**Reading text:**
'''
# CS24B or Shockwave?



## brockman (Jan 3, 2013)

Was wondering if anyone has used both of these callers? Both are suppose to sound great but the cs24b suppose to have the true 24bit sound. The shockwave has alot of great features but I'd rather have great sound. Any info would be great


----------



## Scotty D. (Feb 23, 2012)

I read somewhere (maybe PT) that somebody bought a ShockWave & the remote wouldn't transmit very far...Doesn't sound like something that Foxpro would produce though..Probably just a glitch & I'm sure FP will remedy it for the guy...

CS24 will pound the sounds out for quite a distance...Several FB peeps have raved over the greatness of this call...

I'm just going by word of mouth (or typed words).. Never used one...


----------



## brockman (Jan 3, 2013)

Yeah ive heard the cs24b and it is cd quality at high volume even though I don't usually go over 6vol on my firestorm. But the shockwave has a lot of useful features that I think would be very enticing for yotes. Wish I could hear one firsthand so I know if it would best suit me. I'm sure it sounds better than my firestorm


----------



## brockman (Jan 3, 2013)

Yeah ive heard the cs24b and it is cd quality at high volume even though I don't usually go over 6vol on my firestorm. But the shockwave has a lot of useful features that I think would be very enticing for yotes. Wish I could hear one firsthand so I know if it would best suit me. I'm sure it sounds better than my firestorm


----------



## sos1inmesa (May 11, 2011)
'''
**Material:**
'''
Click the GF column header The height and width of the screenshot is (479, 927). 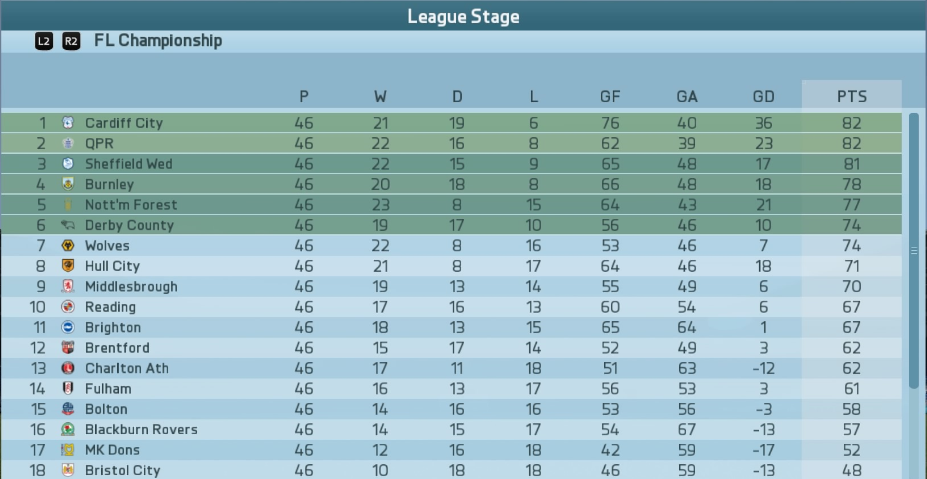[x=610, y=96]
'''
**What you need to do:**
From the forum thread comparing the CS24B and Shockwave callers, copy word for word the stretch from "I read somewhere" through "Never used one...".

**Reply:**
I read somewhere (maybe PT) that somebody bought a ShockWave & the remote wouldn't transmit very far...Doesn't sound like something that Foxpro would produce though..Probably just a glitch & I'm sure FP will remedy it for the guy...

CS24 will pound the sounds out for quite a distance...Several FB peeps have raved over the greatness of this call...

I'm just going by word of mouth (or typed words).. Never used one...